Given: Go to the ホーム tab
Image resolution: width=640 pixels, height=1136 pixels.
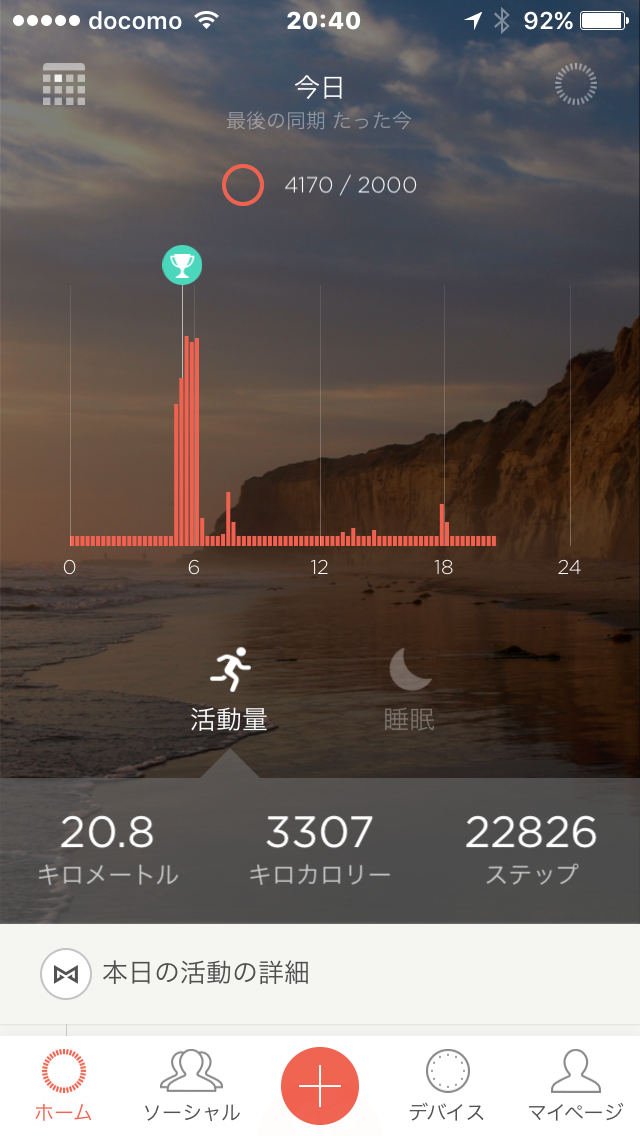Looking at the screenshot, I should click(64, 1085).
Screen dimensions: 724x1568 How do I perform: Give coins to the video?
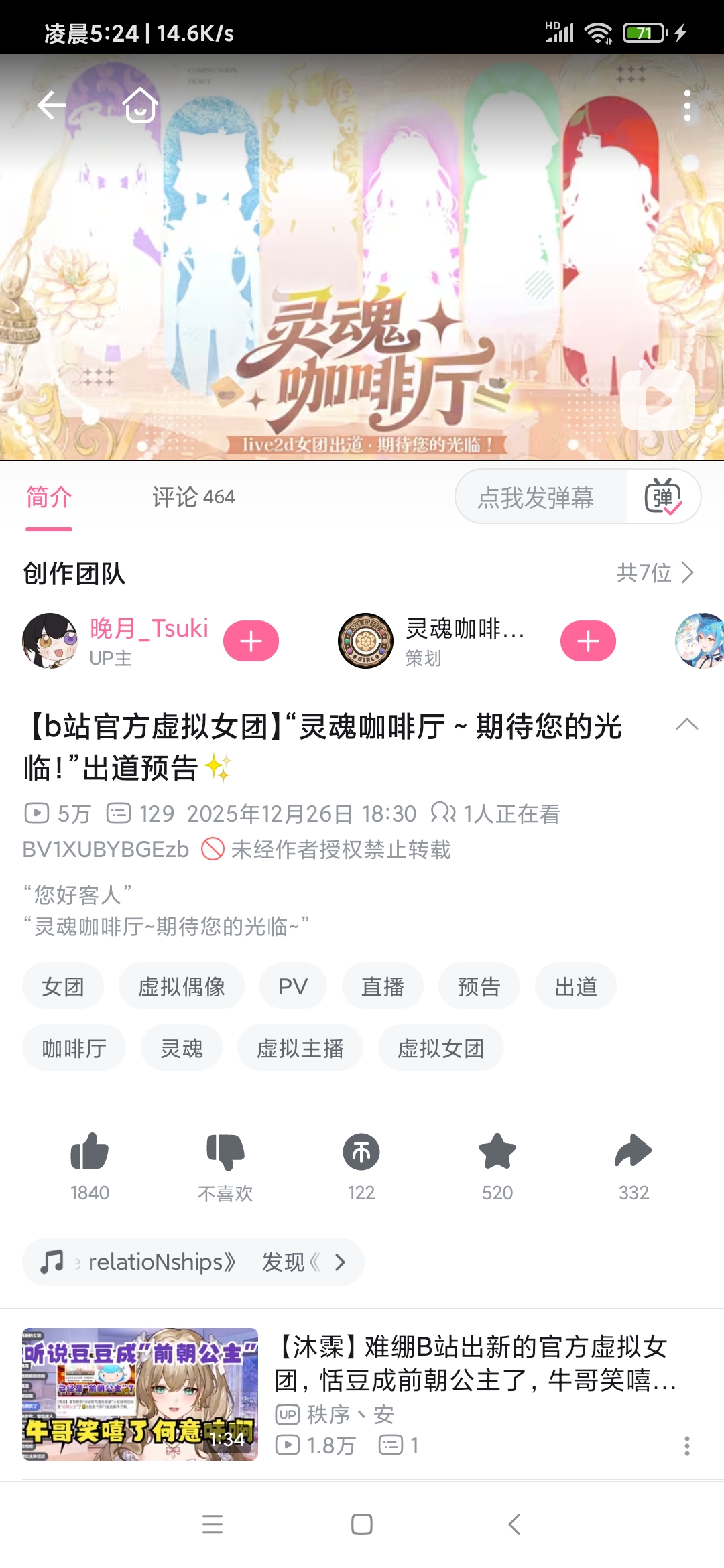(361, 1166)
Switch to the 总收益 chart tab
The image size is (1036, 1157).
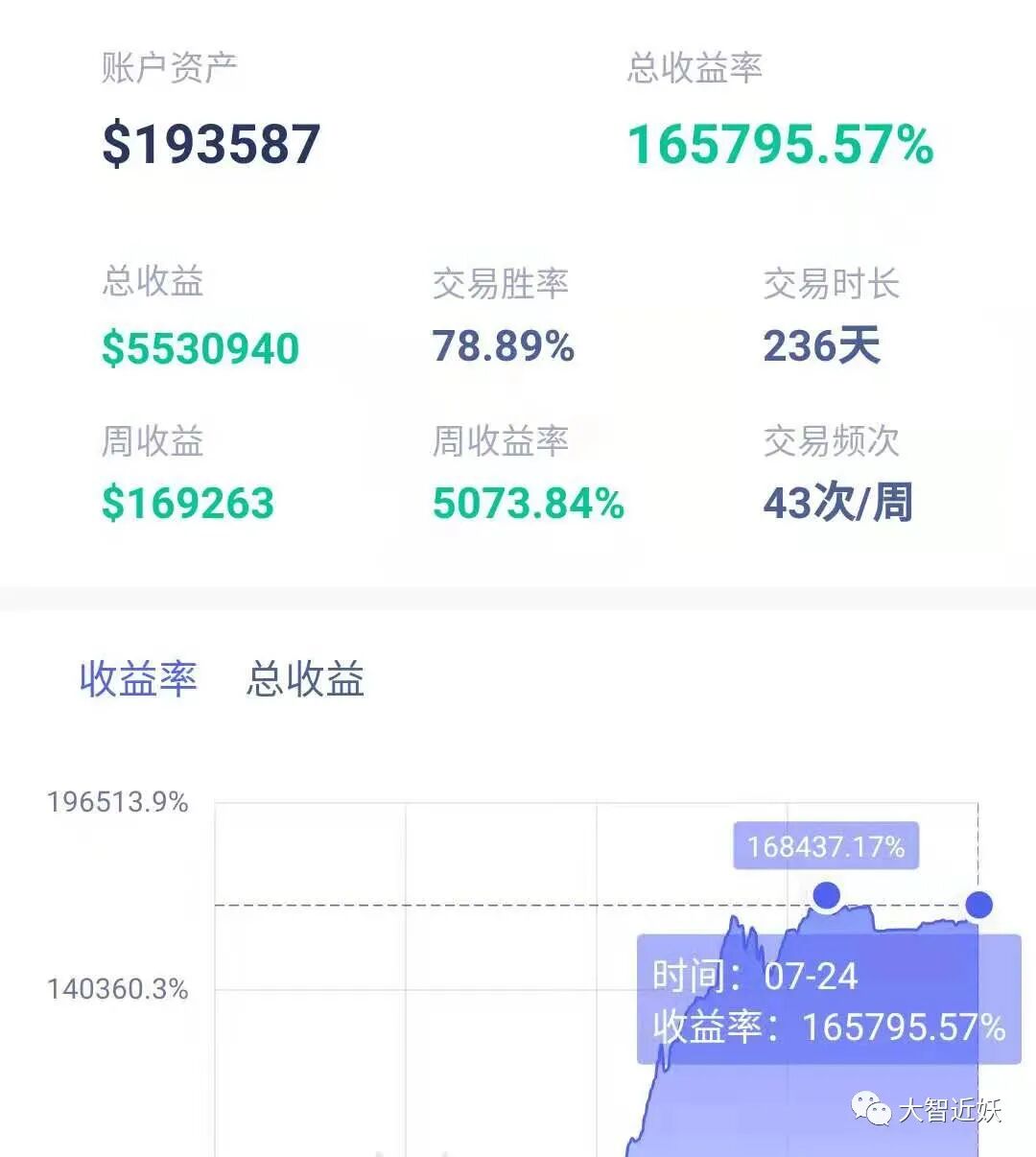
=-=-=-=-=
● **TASK DIRECTIONS**
Rewrite the listing above with every "tab" changed to "section" and everything else kept the same. Leave out the pictures.

● **SOLUTION TO THE EXERCISE**
Given: Go to the ホーム section
Image resolution: width=640 pixels, height=1136 pixels.
Looking at the screenshot, I should click(64, 1085).
Screen dimensions: 724x1568 How do I perform: Give coins to the video?
(361, 1166)
Switch to the 总收益 chart section
The image size is (1036, 1157).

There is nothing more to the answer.